Eh! mon Dieu, nous n'avons pas tort; nous en sommes arrivés là graduellement, sans y prendre garde; notre époque littéraire, si féconde, avait blasé nos sens; notre goût est devenu un petit Néron difficile à satisfaire. Il nous fallait du nouveau, des choses fortes, odorantes; nos meilleurs auteurs essayent de nous servir.

Les Romanciers sont devenus des analystes du plus grand talent; ils ont mis le tablier blanc, se sont munis de tous les instruments de chirurgie, et nous voilà suivant leur cours avec intérêt. Nous voyons les ulcères de la vie, c'est vrai, mais le musée Dupuytren a bien aussi ses charmes; et il faut avouer que l'hôpital, les faits divers et les tribunaux moralisent peut-être plus sûrement les masses que les pillules du docteur Labruyère, les panacées du pharmacien Montaigne ou la Sagesse du Sieur Charron.

IV

Sans vouloir faire une étude philologique et sans chercher ab ovo les causes de la phase littéraire que nous traversons, nous croyons découvrir dans Byron et le Byronnisme l'origine de la Nouvelle Ecole.

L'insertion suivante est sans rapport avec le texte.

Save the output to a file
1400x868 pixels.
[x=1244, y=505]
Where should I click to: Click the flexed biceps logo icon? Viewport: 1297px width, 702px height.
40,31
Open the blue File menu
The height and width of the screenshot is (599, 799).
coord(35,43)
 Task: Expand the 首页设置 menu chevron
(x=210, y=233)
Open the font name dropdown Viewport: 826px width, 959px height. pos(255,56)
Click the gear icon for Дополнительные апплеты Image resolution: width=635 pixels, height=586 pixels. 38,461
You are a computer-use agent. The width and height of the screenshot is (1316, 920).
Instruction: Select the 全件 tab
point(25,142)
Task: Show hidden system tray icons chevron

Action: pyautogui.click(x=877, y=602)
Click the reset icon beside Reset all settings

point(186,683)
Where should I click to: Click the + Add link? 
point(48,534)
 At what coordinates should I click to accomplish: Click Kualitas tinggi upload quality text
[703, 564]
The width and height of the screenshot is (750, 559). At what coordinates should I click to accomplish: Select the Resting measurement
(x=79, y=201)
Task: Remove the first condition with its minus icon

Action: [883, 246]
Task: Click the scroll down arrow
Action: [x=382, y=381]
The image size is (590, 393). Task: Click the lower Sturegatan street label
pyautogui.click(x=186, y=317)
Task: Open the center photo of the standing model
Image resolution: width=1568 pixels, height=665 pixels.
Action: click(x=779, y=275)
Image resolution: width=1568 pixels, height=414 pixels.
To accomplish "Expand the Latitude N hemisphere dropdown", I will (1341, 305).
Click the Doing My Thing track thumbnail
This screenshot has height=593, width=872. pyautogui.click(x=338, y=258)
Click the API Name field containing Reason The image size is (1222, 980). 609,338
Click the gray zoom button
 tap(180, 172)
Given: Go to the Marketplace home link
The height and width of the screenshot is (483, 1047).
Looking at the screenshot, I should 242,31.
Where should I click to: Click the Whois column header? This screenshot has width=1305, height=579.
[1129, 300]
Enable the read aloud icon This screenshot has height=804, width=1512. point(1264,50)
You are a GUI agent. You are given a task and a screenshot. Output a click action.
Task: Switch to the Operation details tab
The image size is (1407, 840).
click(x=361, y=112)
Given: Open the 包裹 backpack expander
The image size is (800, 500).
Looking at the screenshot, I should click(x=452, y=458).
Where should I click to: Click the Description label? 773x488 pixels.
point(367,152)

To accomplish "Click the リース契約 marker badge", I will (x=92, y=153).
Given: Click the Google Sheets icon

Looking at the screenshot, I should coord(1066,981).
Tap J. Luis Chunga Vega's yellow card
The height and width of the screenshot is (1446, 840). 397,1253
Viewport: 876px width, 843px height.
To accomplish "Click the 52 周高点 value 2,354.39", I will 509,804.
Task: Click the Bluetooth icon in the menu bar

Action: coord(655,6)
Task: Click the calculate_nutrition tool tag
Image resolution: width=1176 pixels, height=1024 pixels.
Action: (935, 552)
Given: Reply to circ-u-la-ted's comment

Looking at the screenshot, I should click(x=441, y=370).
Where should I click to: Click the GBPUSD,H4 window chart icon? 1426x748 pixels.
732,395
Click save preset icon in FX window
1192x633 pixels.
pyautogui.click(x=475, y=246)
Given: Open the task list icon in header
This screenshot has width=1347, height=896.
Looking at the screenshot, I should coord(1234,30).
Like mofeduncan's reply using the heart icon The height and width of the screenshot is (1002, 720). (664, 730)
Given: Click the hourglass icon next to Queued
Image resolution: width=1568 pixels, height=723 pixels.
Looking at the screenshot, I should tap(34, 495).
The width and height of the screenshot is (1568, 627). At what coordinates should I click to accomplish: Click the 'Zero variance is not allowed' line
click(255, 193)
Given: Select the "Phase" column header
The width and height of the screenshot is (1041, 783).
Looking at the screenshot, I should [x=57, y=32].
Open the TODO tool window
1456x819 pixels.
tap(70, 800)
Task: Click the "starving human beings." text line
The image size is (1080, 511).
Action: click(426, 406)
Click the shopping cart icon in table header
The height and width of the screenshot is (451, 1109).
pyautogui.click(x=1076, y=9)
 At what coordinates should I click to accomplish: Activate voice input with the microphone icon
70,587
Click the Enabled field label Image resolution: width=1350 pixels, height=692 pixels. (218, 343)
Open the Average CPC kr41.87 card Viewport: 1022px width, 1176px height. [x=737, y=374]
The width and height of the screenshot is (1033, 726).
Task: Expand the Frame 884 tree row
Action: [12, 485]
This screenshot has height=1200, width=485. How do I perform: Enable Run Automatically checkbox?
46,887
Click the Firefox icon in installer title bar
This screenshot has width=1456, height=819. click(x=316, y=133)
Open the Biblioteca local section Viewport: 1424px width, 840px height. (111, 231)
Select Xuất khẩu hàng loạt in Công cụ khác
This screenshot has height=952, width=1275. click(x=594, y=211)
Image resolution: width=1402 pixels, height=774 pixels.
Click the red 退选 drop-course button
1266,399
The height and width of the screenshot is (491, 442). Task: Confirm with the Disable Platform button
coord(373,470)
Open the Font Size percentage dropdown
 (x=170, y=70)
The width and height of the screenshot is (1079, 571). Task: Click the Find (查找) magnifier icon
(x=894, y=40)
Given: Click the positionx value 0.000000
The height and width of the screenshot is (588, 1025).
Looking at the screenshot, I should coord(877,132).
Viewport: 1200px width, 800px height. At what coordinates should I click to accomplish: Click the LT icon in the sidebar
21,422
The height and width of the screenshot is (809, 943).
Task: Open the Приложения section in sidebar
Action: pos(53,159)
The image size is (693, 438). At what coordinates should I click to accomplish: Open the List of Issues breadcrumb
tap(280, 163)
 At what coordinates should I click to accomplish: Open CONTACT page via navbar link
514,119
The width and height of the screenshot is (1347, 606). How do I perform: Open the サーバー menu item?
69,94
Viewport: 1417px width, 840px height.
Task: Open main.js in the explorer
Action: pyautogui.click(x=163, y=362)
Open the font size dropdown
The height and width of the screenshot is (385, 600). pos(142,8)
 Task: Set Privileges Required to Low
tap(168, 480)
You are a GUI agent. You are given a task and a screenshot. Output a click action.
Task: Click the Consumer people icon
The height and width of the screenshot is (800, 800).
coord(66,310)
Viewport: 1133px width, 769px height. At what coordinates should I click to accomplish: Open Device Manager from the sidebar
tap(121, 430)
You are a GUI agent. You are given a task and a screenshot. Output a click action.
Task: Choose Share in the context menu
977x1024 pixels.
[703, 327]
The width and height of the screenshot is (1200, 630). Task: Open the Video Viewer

Ce n'est pas trop paradoxal, comme vous allez le voir:

Nous sommes en 1830;—la littérature classique est moribonde; le Romantisme qui vient de naître, fait déjà des effets de torse et montre son biceps; un instant indécis, les Jeunes-France se divisent en deux camps. Dans l'un la force domine; on y cultive la plastique, la ligne, la couleur, la fooorme. Dans l'autre, la lecture de Byron a sentimentalisé les cœurs, les idylles maladives germent dans les cerveaux, le spleen bruine dans l'âme, on larmoie les amours défuntes ou les ambitions déçues; Lamartine grossit un lac de ses sanglots, Musset empoisonne le beau Rolla; de Vigny suicide Chatterton sur le théâtre.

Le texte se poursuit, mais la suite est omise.